Arguably—well I would argue it—the best guide to dining in the south of France is Le Guide Gantié, the eponymous bible to good tables and where to find a decent room in the six départements of Provence–Côte D’Azur (not to mention some of the better regional goodies to take home) of Jacques Gantié. He writes much of it himself, with three team members who respectively cover the Bouches-du-Rhône, the Vaucluse, and the Italian regions known as Liguria and the Piedmont, immediately contiguous. His day job is as an editor of the chief daily paper of this part of France, called “Matin” as in Nice-Matin, and Var-Matin (it’s the latter I take in, with news ranging from the current standing of the stages of the Tour, to what’s going on in Paris and the rest of the world… not to mention important local news, like the status of the Tai Kwan Do classes for the six-year olds of Lorgues).
It’s probably this latter responsibility that gives him a perspective that few, if any, other food editors and writers possess (and he’s no slouch, being a winner of the prestigious national prize for gastronomic criticism, named for a legendary, if not imaginary, critic of astonishing talent and who mysteriously disappeared in 1972, “Francis Amunateguy”). Sort of the anti-Ruth Reichl, and well and good, I say, for she has become a phenomenon unto herself who should be stomped out—professionally speaking entirely, of course.
I thought it enlightening and refreshing to read the preface to the latest edition of The Gantié Guide, that is, the 2009 edition. I sensed something was afoot when I got here in May, only to discover eventually that the latest version had not been released, and lo and behold, indeed, the Var-Matin about mid-June announces the release of the newest book. And yet even at the beginning of July, the largest book shop in Draguignan, itself one of the largest towns within less than an hour’s drive of the village, still did not stock it. For perspective, understand that like the ubiquitous, and discredited, Michelin Guide the Gantié has a usual publication and distribution date in early March of the year to which the latest reviews and findings and rankings apply. That is, just in time for the approaching tourist season.
The tone, and the substance, of Gantié’s own remarks in his preface are an indicator of what went awry, if anything did.
Unlike the Michelin, which as far as I can determine was published on schedule, Gantié is sensitive to the zeitgeist.
My apologies, especially to my friend Charlie, for the roughness of the translation (which is entirely mine—Gantié publishes an English-language version of the Guide, but 22 euros for one book is enough to spend (as opposed to twice that for two, and the English translation somehow omits the trenchant and honest qualities of the writing style of the original; and Gantié only includes places worth visiting, but he covers them, warts and all, and the gossip sometimes is as delicious as the food, if not more so, because sometimes the choices are not exactly uniform in their appreciation of true excellence). But I was interested in you getting the gist, or at least the drift, and this is only the first graf or so…
Partout dans le monde, la correction est sévère. De Nice à Saint-Pétersbourg, de Luberon en Catalogne, à Cannes, à Londres, à Monaco, en Camargue, à New York, à Tokyo ou Saint-Tropez… couteaux et fourchettes en berne, le planète qui se met à table se serre la ceinture.
Et alors? Tous au bistrot? Plus de gastronomie, rien qu’un boule de soupe à la grimace et quelques sushi pour pleurer?
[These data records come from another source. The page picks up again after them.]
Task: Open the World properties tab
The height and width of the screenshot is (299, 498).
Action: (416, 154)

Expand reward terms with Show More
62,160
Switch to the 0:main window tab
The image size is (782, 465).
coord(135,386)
Il y avait de cela en début d’année, au pied du mur des lamentations et vu du sud, ce n’était guère différent qu’en autres terroirs et capitales: on piquait du nez dans l’assiette!
And now for my very poor translation.
“Throughout the world, the downturn is harsh. From Nice to Saint Petersburg, from the Luberon [in the Vaucluse, a part of Provence] to Catalonia, in Cannes, in London, in Monaco, in the Camargue [another region of Provence, at the mouth of the Rhône River], in New York, in Tokyo or St.-Tropez… Knives and forks at half-mast, all who sit down to eat are cinching their belts.
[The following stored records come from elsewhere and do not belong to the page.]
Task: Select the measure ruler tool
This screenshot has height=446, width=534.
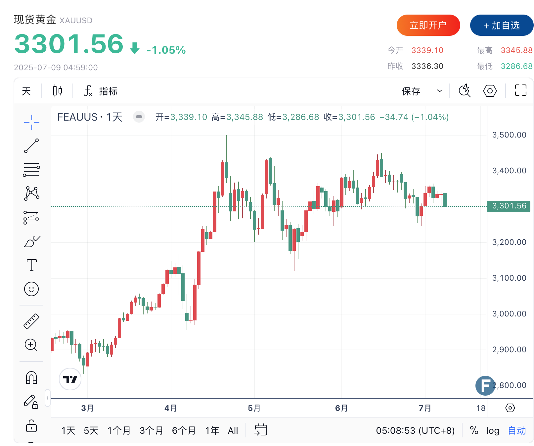Action: [31, 321]

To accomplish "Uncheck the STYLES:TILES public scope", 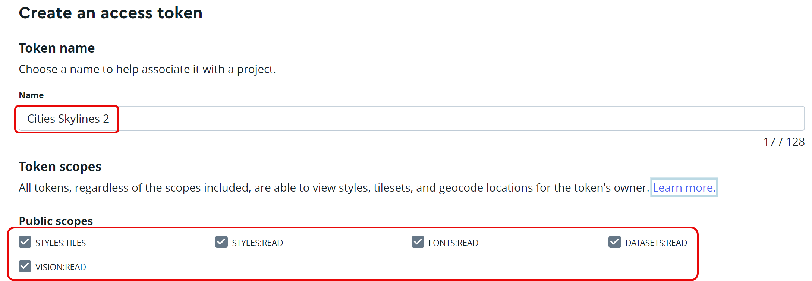I will [25, 243].
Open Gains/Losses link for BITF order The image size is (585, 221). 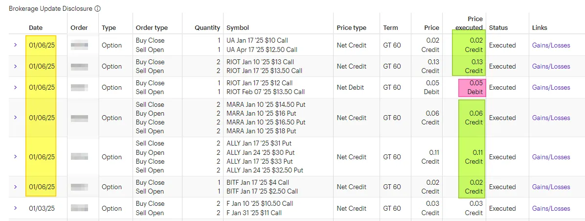(x=551, y=187)
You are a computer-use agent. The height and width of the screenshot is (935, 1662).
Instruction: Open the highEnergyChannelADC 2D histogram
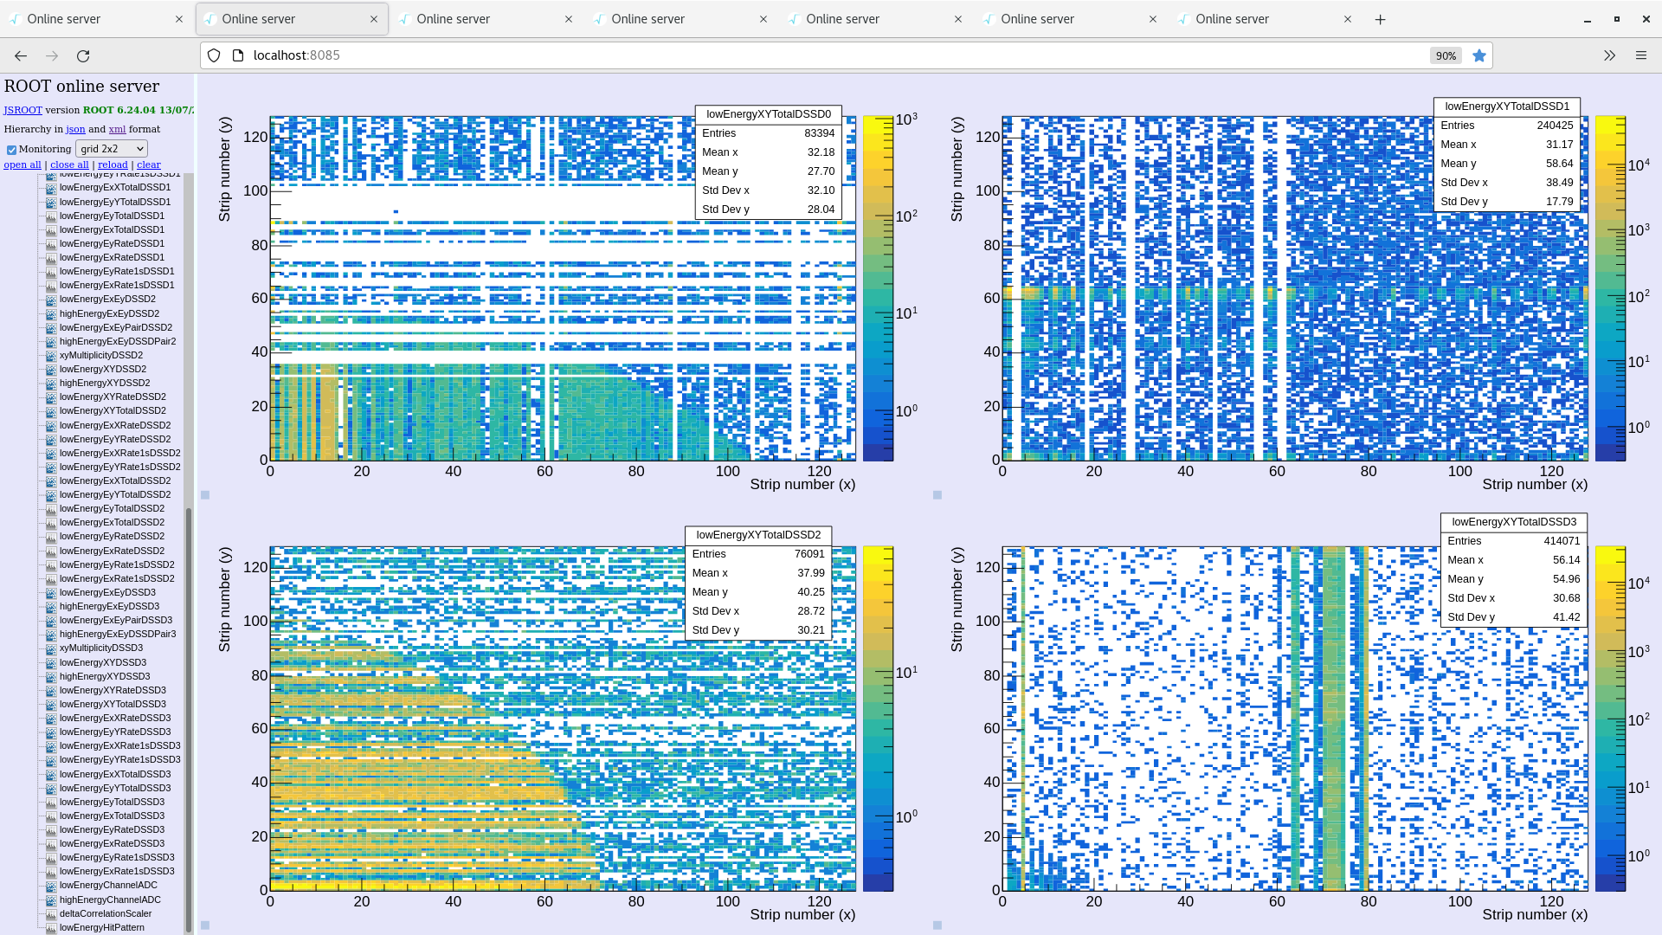click(50, 900)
“What’s it mean? Everyone to a bistro? Gastronomy is to be nothing more than a bowl of soup served with a frown and a few bits of raw fish to mourn? So it was at the beginning of the year, we were at the base of the wailing wall from the point of view of the South, with hardly any difference in other lands and capitals: one’s head dropped into one’s plate.”
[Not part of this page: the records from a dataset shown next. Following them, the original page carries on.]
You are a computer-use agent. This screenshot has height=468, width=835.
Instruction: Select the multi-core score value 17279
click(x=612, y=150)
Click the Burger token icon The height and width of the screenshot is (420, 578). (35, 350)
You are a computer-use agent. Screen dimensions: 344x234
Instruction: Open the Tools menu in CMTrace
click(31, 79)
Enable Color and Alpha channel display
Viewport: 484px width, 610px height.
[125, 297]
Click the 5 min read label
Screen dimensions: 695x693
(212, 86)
He does go on, at greater length, to see a sunnier side to the response of the food and hospitality industry of the South of France, which depends so mightily for the health of its economy on the habits (and magnitude) of tourists and tourism. What is happening, to be possibly a skosh reductive, is a revolutionary gastronomic down-sizing; a change in perspective that Gantié is calling the track (or “way,” actually) of “bistro-gastro,” that is, the gastronomic sensibility applied more modestly: smaller dishes, less elaborate, lower costs. He speaks in hindsight of course (and hindsight is shorter here, where the season was already in full swing, and which lasts only from May to September, if that, when he went to press), so he is not to be faulted for a phenomenon we were already aware of in the United States, where the economy is more year-round.